What does the code do? Maybe there's a way to do the same thing without as many arrays.

It is an rgb light sequencer. There is a button that when pressed will cycle through the different patterns one at a time. It is meant as an addition to a photocell audio circuit, so the patterns you see directly influence the sounds heard. For each array, there is the r,g, and b array, and then the hArray[] controls how quickly it cycles through the rgbArrays.
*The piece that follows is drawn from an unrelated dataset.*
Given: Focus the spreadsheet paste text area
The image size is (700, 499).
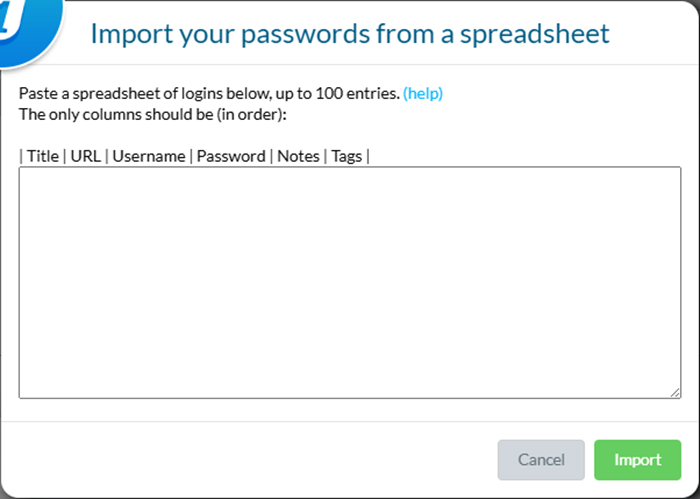Looking at the screenshot, I should [x=350, y=282].
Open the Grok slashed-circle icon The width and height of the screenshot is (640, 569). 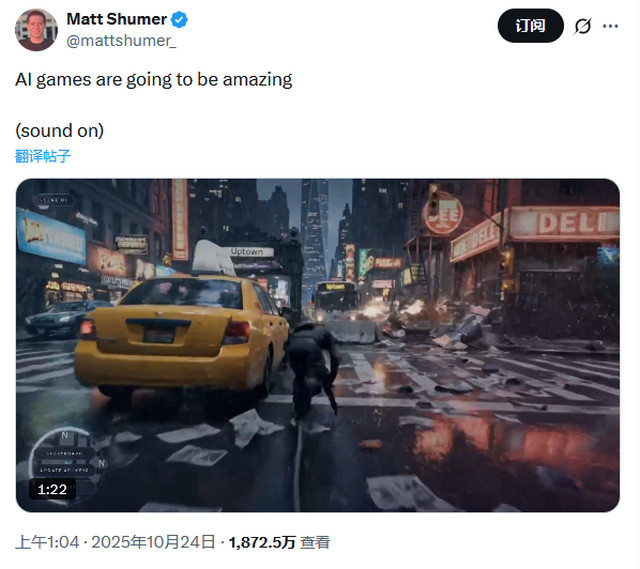(582, 26)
I tried to write it in this format so that it would be easier to edit the patterns.

Use PROGMEM to store the arrays in the program memory.

This should help you get started:
http://www.arduino.cc/playground/Main/PROGMEM

EDIT:

an example would be:
Declaration:

prog_uchar PROGMEM rArray3[] = {127,0,0,100,0,0,127,0,0,100,0,0,127,0,0,100,0,0}; //declare that array should be in program memory only.

Use:

analogWrite(RPIN,pgm_read_byte(&(rArray3[index])));

You can use:
prog_uchar instead of boolean
prog_uint16_t instead of int

to read back a prog_uchar it is:
boolean someVariable = pgm_read_byte(&(arrayName[index]));

to read back an prog_uint16_t it is:
int someVariable = pgm_read_word(&(arrayName[index]));

Without understanding the patterns and all in detail, it's hard to say whether the array sizes could somehow be optimized. OTOH, the arrays could be stored in flash memory (using PROGMEM) instead of SRAM since they are read-only. (EDIT: Which I now see TCWORLD has already suggested. Brought to you by the Department of Redundancy Dept.)

BTW, what is intent of the statement indicated below? There are several similar statements throughout the code.

    if(lastTime + count < millis() && currentPlace == 0){ 
        hArray0[count];       // <--- WHAT DOES THIS DO?
        analogWrite(RPIN,rArray0[count]);
        analogWrite(GPIN,gArray0[count]);
        analogWrite(BPIN,bArray0[count]);
        lastTime = millis();
        count = count + 1;
        if(count >= countArray[currentPlace]){
            count = 0; 
        }
    }

Another question, in the code in the post above, what keeps count from overrunning the arrays, i.e. rArray has 18 elements, what ensures that count does not reach a value of 18 or greater?

If the patterns won't be changed during run time, you should store (and keep them stored) in PROGMEM.

I think the Flash Library ... Flash | Arduiniana ... works on ATtiny processors. It's a much easier way to access PROGMEM data.